First of all, this video must be
very old. You can tell this from the fact alone that it was done by Steve, the general manager of Siglent North America back then. All application videos from 2016 until today have been done by Jason, an application engineer and not the GM himself.
I think this must be an early version of the SDS2000X FW and this is a far cry from today's capabilities and features. The FFT using up the full screen width without any axis labeling is a dead giveaway. Even though window functions have been available back then, we don't know which one has been used for the video. FFT lengt has been a fixed number of 1024. Because of this, a narrow RBW is impossibe to get even at very low sample rates.
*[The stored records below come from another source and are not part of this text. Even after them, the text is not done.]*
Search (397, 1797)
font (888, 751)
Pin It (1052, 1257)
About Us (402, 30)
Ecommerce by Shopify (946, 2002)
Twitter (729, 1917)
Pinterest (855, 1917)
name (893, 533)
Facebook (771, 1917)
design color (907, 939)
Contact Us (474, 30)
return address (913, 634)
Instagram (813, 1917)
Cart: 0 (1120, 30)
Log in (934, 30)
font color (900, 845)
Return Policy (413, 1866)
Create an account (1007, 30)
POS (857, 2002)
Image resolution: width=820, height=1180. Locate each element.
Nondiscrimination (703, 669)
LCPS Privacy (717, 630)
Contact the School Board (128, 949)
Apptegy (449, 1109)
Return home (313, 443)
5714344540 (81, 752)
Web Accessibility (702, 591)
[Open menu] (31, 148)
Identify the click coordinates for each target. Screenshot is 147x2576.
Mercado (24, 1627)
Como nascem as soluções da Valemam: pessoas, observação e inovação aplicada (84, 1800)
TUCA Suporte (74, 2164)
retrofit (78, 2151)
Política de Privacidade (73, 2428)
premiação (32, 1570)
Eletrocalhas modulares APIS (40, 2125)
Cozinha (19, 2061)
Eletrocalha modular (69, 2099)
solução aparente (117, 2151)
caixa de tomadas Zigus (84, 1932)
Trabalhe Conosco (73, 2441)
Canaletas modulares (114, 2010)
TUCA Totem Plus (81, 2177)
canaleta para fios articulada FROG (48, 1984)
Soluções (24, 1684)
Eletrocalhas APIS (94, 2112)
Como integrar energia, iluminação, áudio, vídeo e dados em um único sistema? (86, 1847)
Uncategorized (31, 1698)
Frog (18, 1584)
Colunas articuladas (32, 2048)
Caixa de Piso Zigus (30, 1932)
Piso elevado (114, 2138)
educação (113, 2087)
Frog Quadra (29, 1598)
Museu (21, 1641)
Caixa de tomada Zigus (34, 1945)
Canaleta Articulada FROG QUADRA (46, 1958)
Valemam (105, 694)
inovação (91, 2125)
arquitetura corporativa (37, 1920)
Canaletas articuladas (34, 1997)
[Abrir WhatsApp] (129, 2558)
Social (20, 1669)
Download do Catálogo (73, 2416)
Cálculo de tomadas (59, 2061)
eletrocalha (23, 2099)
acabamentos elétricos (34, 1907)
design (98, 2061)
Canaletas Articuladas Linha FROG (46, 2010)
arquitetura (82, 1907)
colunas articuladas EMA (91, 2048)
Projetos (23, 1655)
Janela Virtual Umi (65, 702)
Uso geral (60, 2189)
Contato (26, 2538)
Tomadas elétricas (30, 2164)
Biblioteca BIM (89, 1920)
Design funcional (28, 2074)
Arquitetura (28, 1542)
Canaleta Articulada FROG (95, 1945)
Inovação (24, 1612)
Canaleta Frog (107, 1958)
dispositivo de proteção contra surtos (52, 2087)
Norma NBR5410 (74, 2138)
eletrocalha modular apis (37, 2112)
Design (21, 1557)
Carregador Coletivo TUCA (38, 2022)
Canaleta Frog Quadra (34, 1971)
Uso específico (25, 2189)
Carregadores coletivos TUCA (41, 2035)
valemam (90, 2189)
The low number of FFT points also explains why it could be a little faster.
The numbers on the soft buttons do not mean anything like RBW or similar, but simply the graphical zoom of the display.
Here you can see a review of this early FFT implementation, still on an even older SDS2304 (without X), but this was the same FFT before the redesign. It was also the time when Siglent scope FW used to be rather buggy
https://www.eevblog.com/forum/testgear/siglent-sds2000-new-v2-firmware/msg816867/#msg816867Later on, Siglent tried to implement the same FFT (with markers and marker table) as we have it today even on the bottom of the barrel SDS1000X-E series on the soon obsolete SDS2000X, but it was clear from the start that it could be a 64 kpts FFT at most. In the end it turned out that resources in this scope were only sufficient for a 16 kpts FFT and without the marker functions. This is still vastly better than what we had before the redesign.